Handfuls of red, ripe New Girl tomatoes and Black Krims just picked from the kitchen garden. Along with a motley mix of red and green leafy mesclun.
Soft, plump pan de sal rolls just out of the oven. Made from scratch.
Crisp strips of bacon. Cured with the sweetness of maple and bourbon. Cured at home.
These are the makings of a great meal, in our book.
You know it’s summer in our home when there are BLTs in the kitchen: home-cured bacon with homegrown lettuce and tomatoes in homemade pan de sal. These BLTs are our summer tradition, our first taste of our proudly homegrown tomatoes, our way of warmly welcoming the season’s sweet bounty.
Home-cured Bacon Recipe
Recipe adapted from The New York Times
2-1/2 pounds pork belly, squared off, rind removed
2-1/2 tablespoons kosher salt
1/4 cup maple syrup or honey
2 tablespoons bourbon or apple cider
Place pork belly in a large Ziploc bag. Add salt, maple syrup, and bourbon. Rub the cure into the pork belly, turning the bag over and over while pressing the cure into the meat. Close the bag, squeezing out as much air as you can and refrigerate for seven days. Each day, flip the bag over and press the cure into the meat.
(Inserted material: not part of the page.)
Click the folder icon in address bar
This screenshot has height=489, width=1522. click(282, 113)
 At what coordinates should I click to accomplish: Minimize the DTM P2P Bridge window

After seven days, wash the cure off the meat, rinsing thoroughly. Pat the bacon dry with paper towels and set it on a rack over a baking sheet. Allow the bacon to air-dry in the refrigerator for 6 to 24 hours.
Preheat the oven to 225 degrees F. Roast pork belly in the oven to an internal temperature of 150 degrees F, about one to one-and-a-half hours. Chill bacon well in the refrigerator, then slice thin or thick to preference or cut into chunks. Bacon will keep for three weeks in the refrigerator and three months in the freezer. To store wrap bacon in parchment paper, then wrap in plastic wrap or foil and place in a Ziploc bag.
Lay out slices of bacon on a baking sheet, fitting as many as you can without having them overlap each other. Place the baking sheet in the oven. Turn the oven on to 425 degrees F.
Bake the bacon to the desired crispiness. Start keeping an eye on them after about 15 minutes to avoid burning. Use a flat spatula to lift bacon slices, then pour the bacon fat into a small bowl for future use or for proper disposal after it has cooled and has hardened.